6. The kids will interpret events for themselves in pretty creative ways if they are not given the correct information, in simple terms, several times over. And over. And over. I have lost count of the number of times that I’ve explained to the six year old that My Lawyer and I are not getting divorced, but what she understands is that a mum and dad living apart = divorce. She’s just assessing what she sees against her knowledge of familial organisation, and divorced parents are more common than families in the middle of a very drawn-out international relocation resulting in temporary parental separation.

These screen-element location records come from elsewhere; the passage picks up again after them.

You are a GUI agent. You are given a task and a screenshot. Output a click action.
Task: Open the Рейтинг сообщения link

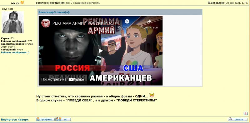tap(14, 52)
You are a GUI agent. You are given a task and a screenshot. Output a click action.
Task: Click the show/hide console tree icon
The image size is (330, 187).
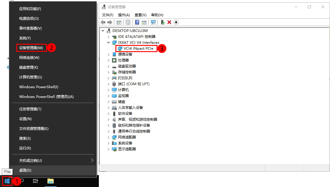(119, 22)
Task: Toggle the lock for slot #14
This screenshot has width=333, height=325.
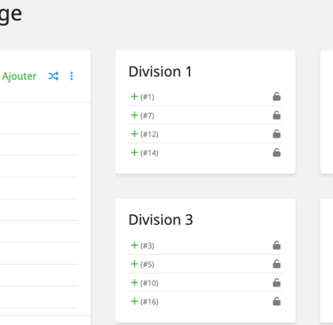Action: coord(276,153)
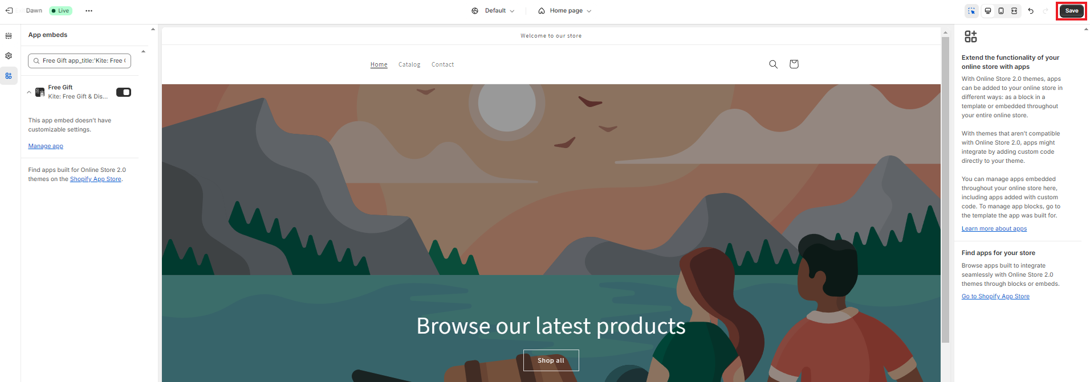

7. If you’re ok, the kids will be ok. If you are not ok, they will know, and will find different ways to tell you. The six year old recently explained, as part of a larger plan to elongate bedtime, that her naughty behaviour had been because she felt worried. “I go MENTAL when I am worried,” she told me.

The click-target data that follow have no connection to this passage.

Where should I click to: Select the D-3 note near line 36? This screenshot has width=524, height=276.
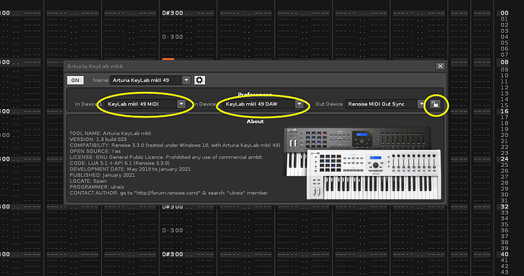(173, 231)
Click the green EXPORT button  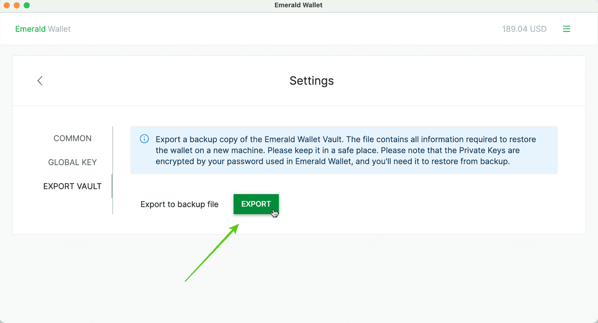pyautogui.click(x=256, y=204)
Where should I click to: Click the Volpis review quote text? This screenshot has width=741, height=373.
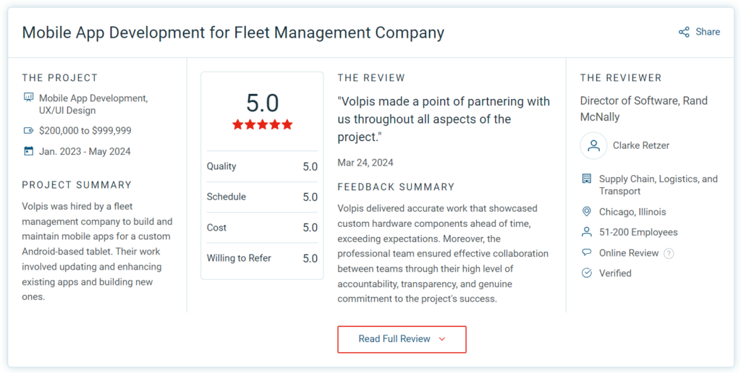tap(443, 119)
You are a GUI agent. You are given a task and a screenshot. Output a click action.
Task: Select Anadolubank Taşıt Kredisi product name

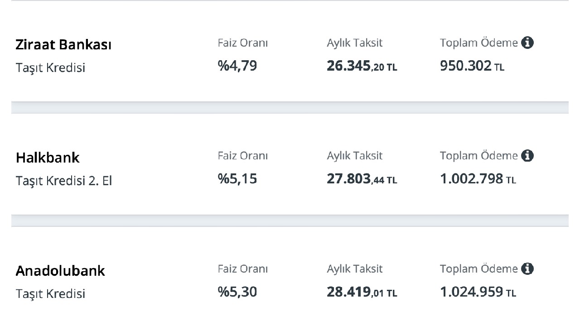coord(50,293)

“I think everyone does,” I said. “I know I do sometimes.”
“Like when you say ‘shit’?”
The eight year old, on a particularly difficult day, handed me this note:
The three year old, always with me, day and night, now won’t dress beyond socks and pants and answers only to the name “Baby Snake.”

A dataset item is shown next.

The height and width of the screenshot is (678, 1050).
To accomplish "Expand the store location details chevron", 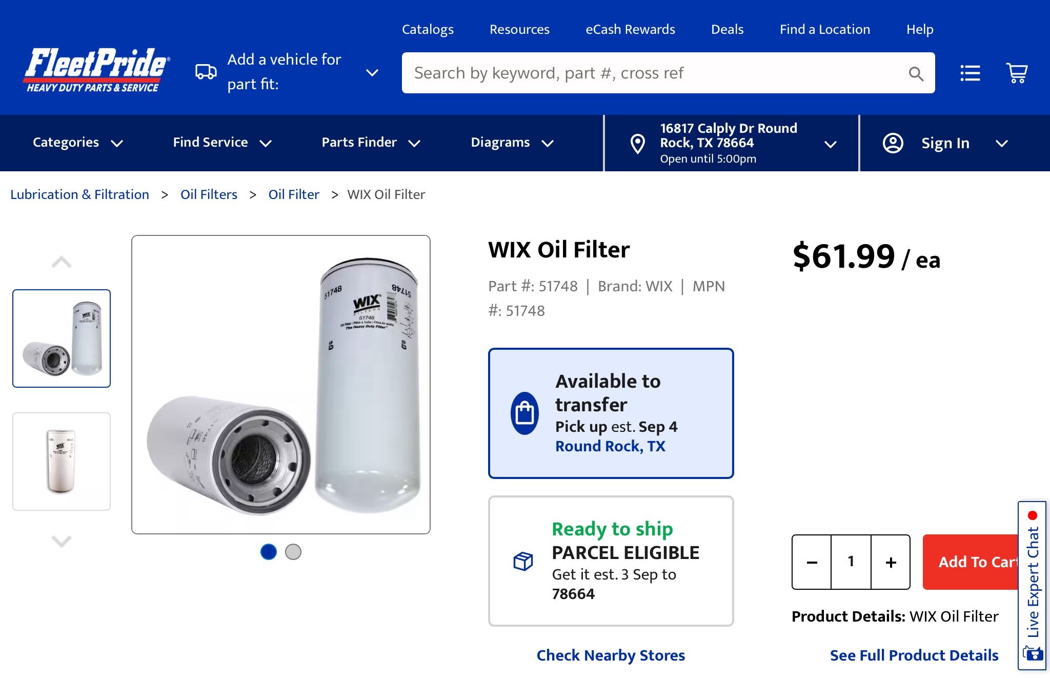I will (831, 144).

To any passer by on the street, we look like a fairly functional, if partially clothed family. But I hope I’m building up a picture that says more accurately: Highs and Lows. Anxious eight year olds, stepping up into Dad’s shoes. Swearing six year olds. And naked snake babies. At best, we are hanging in there.
8. You get so used to being the only one in charge that, if and when you do get a break, you may initially struggle to enjoy it. The cumulative affect of the vice-like grip of sole parental responsibility can border on something like Stockholm syndrome. Hey, if the door opens, get the hell out of there. Those tyrannical little bastards won’t notice that someone else is operating the remote control.
9. Every second of silence you can claw for yourself is crucial for your sanity, or rather, for minimising your insanity. There is a moment somewhere, each day, that you can claim for yourself, like Den in a game of It. For me, currently, that moment is five seconds long, at 3.40pm. I have picked up the kids, they have been loaded into the car, they are talking, arguing, crying, complaining. I close the car door and seal in the noise. I stand by the driver’s door with my eyes closed for one… two… three… four… five seconds of silence, before opening the door to the cacophony. Back into the driver’s seat. Just like motorway driving, you shouldn’t be allowed to parent for more than two consecutive hours without a rest.
10. I don’t have the first fucking clue what actual, permanent solo-parenting must be like. After three months, with a sympathetic and supportive partner to talk to, and good support from friends and family, I am on my knees. Unless you have a child with special needs, there is no free respite care facility available to lone, unsupported parents outside of social services. How many consecutive hours can you parent safely for, really? To stay mentally well, and for your kids to be mentally well? Your first break will likely be scheduled according to the weight and frequency of your paycheck.
There are around two million single parents in the UK, and over 90% of these are women. There are organisations such as Gingerbread who provide practical support, advice and networking opportunities for lone parents, but they rely on donations to keep the support going. Join me in donating if you can, because apparently there’s no magic money tree. Not for this, anyway.